# [HOW TO COMPLETE THIS TASK]
Carry the letters to the editor on past their last line, adding what comes next.

# [DOCUMENT EXTRACT]
Let’s not forget the great U.S. military victory in Grenada in October, 1983. Why, it only took them a few days to subdue that belligerent nation.

Brian Caines Ottawa


Re Taliban To Allow Men’s Cricket, Status Of Women’s Programmes Undetermined (Sports, Aug. 20): Perhaps the male cricketers could use their position to make a stand in support of their female counterparts whose futures are uncertain.

Tuula Talvila Ottawa

Comedown

Re Ex-Purdue President Richard Sackler Denies Responsibility For Opioid Crisis In Court Hearing (Report on Business, Aug. 19): I encourage anyone who would like to be enlightened about the opioid crisis to read Empire of Pain: The Secret History of the Sackler Dynasty, by Patrick Radden Keefe.

This global crisis was carefully crafted by Purdue in pursuit of an addiction to money. When the truth started surfacing, the Sackler family transferred billions of dollars out of the United States, enabling them to continue living a life of luxury.

The Sackler name has been removed from most sites where their philanthropic contributions were scattered. The ego trip is over. Unable to cope with their withdrawal symptoms and face their own shame and downfall, they continue to say, “I don’t recall,” during federal bankruptcy hearings.

Janet Henri Chelsea, Que.

# [DATA SEGMENT]
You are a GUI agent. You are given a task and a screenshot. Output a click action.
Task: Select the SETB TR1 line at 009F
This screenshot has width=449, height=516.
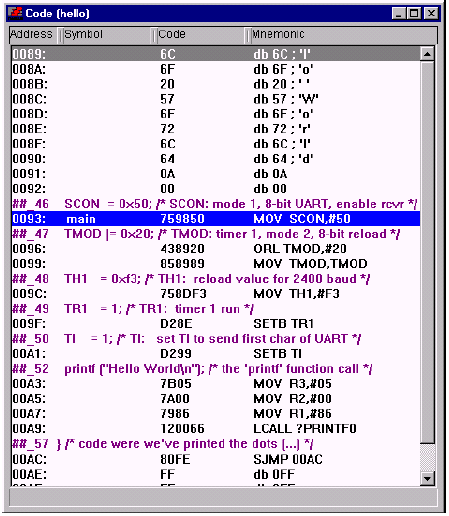[x=216, y=323]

# [WRITTEN REPLY]
Trades and diversity

Re If You Want Women In Trades, Build Better Workplaces (Opinion, Aug. 7): The lack of women in the skilled trades is contributing to a shortage of workers that threatens not only Ontario’s economic recovery, but also our future prosperity.

To help address this problem, our government has developed a Skilled Trades Strategy, investing $288-million in 2021–22 to modernize the trades. As part of these changes, students – including girls, Indigenous children and others from underrepresented groups – will be introduced to the skilled trades at a younger age, so they can learn about these meaningful, well-paying jobs that should be considered more often as viable alternatives to university.

We also need to ensure women in the trades feel safe so they can succeed. The law in Ontario is crystal clear: Employers are responsible for protecting their employees from all types of workplace violence. Anyone who believes their employer is not meeting these obligations should contact our ministry so we can investigate.

Monte McNaughton Minister of Labour, Training and Skills Development; Mount Brydges, Ont.

Dog days

Re Dear Dog Owners: Please, Leash Your Pet Where Required (Aug. 14): Running is fundamental to a dog’s nature. Walking on leash might be fine for small or old dogs, but bigger and younger dogs need to run. Off-leash parks are too few and usually too small.

Before COVID-19, the York Regional Forest had signs that read, “Dogs must be on leash or in control at all times.” After a brief closure, they reopened with signs that said, “Dogs must be on leash at all times,” most likely in response to the increased use by people without dogs.

These signs are ignored by most dog walkers. But they are aware that not everyone likes dogs running up and will leash them when others are approaching. The region is trying to find a solution that accommodates everyone.

In the meantime, I and others will continue to let our dogs run off-leash where we think they won’t be too much of a nuisance.

Bruce Sharron Newmarket, Ont.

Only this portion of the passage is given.